_Data under study:_
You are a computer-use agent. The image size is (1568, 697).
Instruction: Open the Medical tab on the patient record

--

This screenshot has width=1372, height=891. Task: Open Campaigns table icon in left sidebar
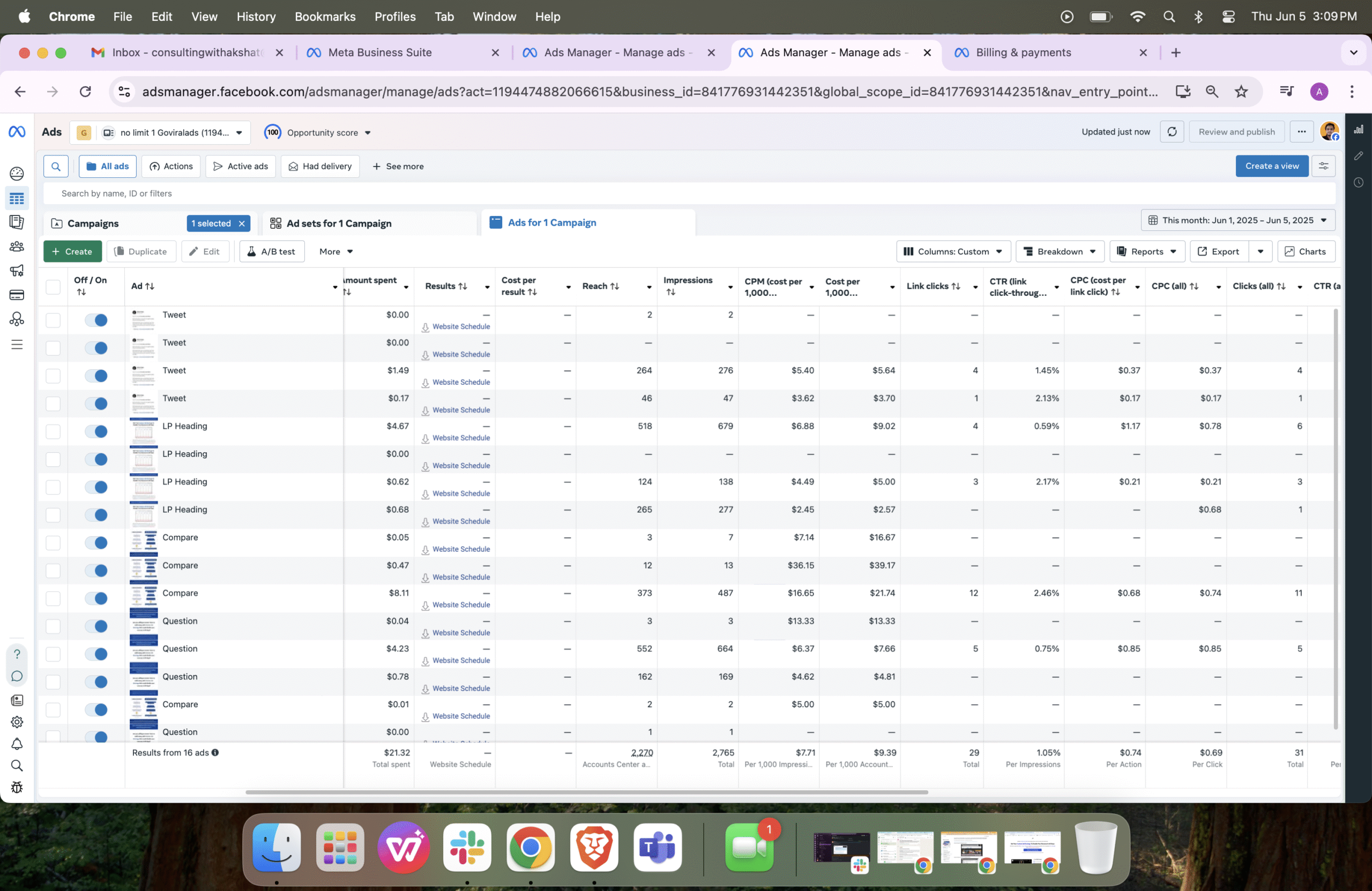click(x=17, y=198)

==

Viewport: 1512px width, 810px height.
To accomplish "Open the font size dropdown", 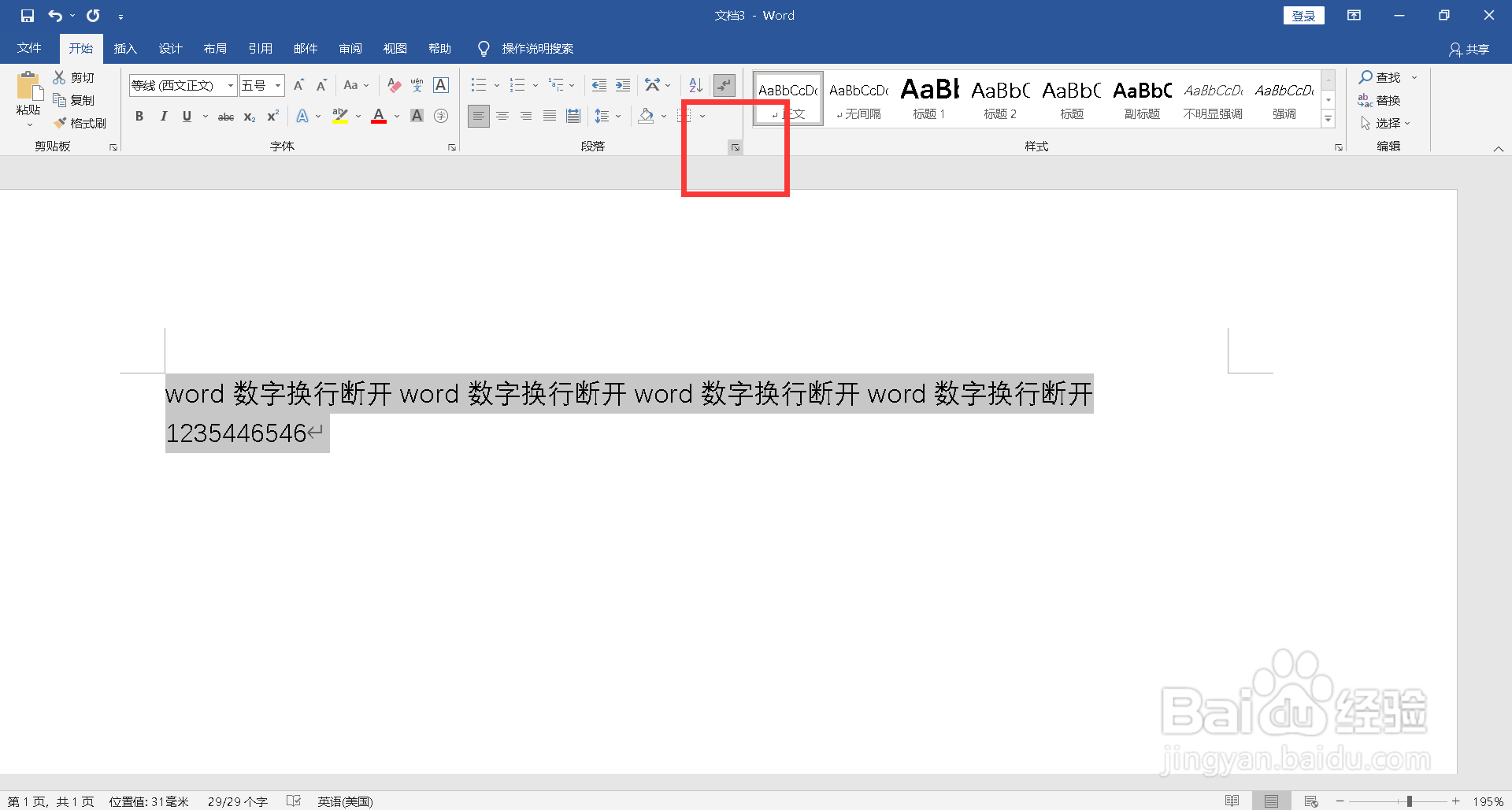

_Task to carry out:_
From the line with "Viewport: 1512px width, 810px height." up to and including the line with "the font size" above, retype every line exactly and nothing more; leave out the pictures.

_Answer to this problem:_
Viewport: 1512px width, 810px height.
To accomplish "Open the font size dropdown", 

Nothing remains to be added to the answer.